No money down bankruptcy? It is not commonly known that, as many as 70% of Chapter 13’s fail. Because of the limited budget allowance demanded by the Bankruptcy code, unforeseen additional setbacks in the debtors finances forces many Bankruptcy filers to either dismiss their case (in which case they end up right back where they started); modify the case (which puts even more financial burdens on them in the form of fees and other hardships that make it unfeasible to modify) or convert to Chapter 7 (which usually is even more austere than modification). Thus dismissal is often the only viable option when the “13” Plan budget was not allowed to provide for future problems such as a sick child or spouse, reduction in hours, need to replace work transportation due to traffic accident, major breakdown, excessive maintenance costs, etc.

So why are so many Chapter 13’s filed when it’s unlikely they will result in the “Fresh Start” intended by the Bankruptcy code? The answer is simple. Even though debtors generally get relief from a lot of their monthly obligations upon the date of filing a case, they simply are so limited in discretionary income prior to filing, they do not have the funds to pay attorney’s fees and various filing costs up front.

**Stored data:**
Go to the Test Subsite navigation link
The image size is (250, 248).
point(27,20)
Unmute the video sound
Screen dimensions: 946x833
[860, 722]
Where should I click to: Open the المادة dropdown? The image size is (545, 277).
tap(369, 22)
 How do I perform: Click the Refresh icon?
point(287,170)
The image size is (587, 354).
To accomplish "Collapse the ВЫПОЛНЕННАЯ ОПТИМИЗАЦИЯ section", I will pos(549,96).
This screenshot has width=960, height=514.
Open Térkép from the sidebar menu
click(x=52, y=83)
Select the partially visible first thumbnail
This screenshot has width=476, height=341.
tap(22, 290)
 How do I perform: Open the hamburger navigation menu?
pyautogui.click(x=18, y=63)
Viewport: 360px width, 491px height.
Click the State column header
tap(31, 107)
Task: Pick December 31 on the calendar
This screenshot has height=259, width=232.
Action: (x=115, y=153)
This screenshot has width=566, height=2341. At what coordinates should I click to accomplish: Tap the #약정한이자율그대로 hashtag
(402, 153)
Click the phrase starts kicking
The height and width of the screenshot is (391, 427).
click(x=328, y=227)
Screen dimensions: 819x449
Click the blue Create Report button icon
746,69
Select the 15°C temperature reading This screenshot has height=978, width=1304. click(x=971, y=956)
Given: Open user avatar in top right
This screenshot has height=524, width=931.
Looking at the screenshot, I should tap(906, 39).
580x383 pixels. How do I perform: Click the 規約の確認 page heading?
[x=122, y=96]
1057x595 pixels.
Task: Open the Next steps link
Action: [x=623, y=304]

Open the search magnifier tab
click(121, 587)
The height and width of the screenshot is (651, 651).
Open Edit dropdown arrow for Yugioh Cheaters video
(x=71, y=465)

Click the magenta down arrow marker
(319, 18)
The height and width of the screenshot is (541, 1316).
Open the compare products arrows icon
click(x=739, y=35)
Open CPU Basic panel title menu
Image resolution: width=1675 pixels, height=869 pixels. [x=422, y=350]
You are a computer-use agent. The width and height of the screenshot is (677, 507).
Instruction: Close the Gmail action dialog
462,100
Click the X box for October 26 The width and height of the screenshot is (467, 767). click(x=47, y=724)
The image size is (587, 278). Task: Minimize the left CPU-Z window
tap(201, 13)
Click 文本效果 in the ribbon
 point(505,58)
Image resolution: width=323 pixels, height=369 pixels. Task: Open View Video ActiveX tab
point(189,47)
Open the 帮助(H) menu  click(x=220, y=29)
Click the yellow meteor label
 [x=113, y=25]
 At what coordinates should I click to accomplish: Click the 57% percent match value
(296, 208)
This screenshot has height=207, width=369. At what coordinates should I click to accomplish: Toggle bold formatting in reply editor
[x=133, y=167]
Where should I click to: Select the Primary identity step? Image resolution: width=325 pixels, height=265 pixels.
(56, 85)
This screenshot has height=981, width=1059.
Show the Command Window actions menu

**Exercise:** Please list every future problem that the passage on Chapter 13 bankruptcy says the "13" Plan budget was not allowed to provide for.

**Response for this exercise:**
- A sick child or spouse
- Reduction in hours
- Need to replace work transportation due to a traffic accident
- Major breakdown
- Excessive maintenance costs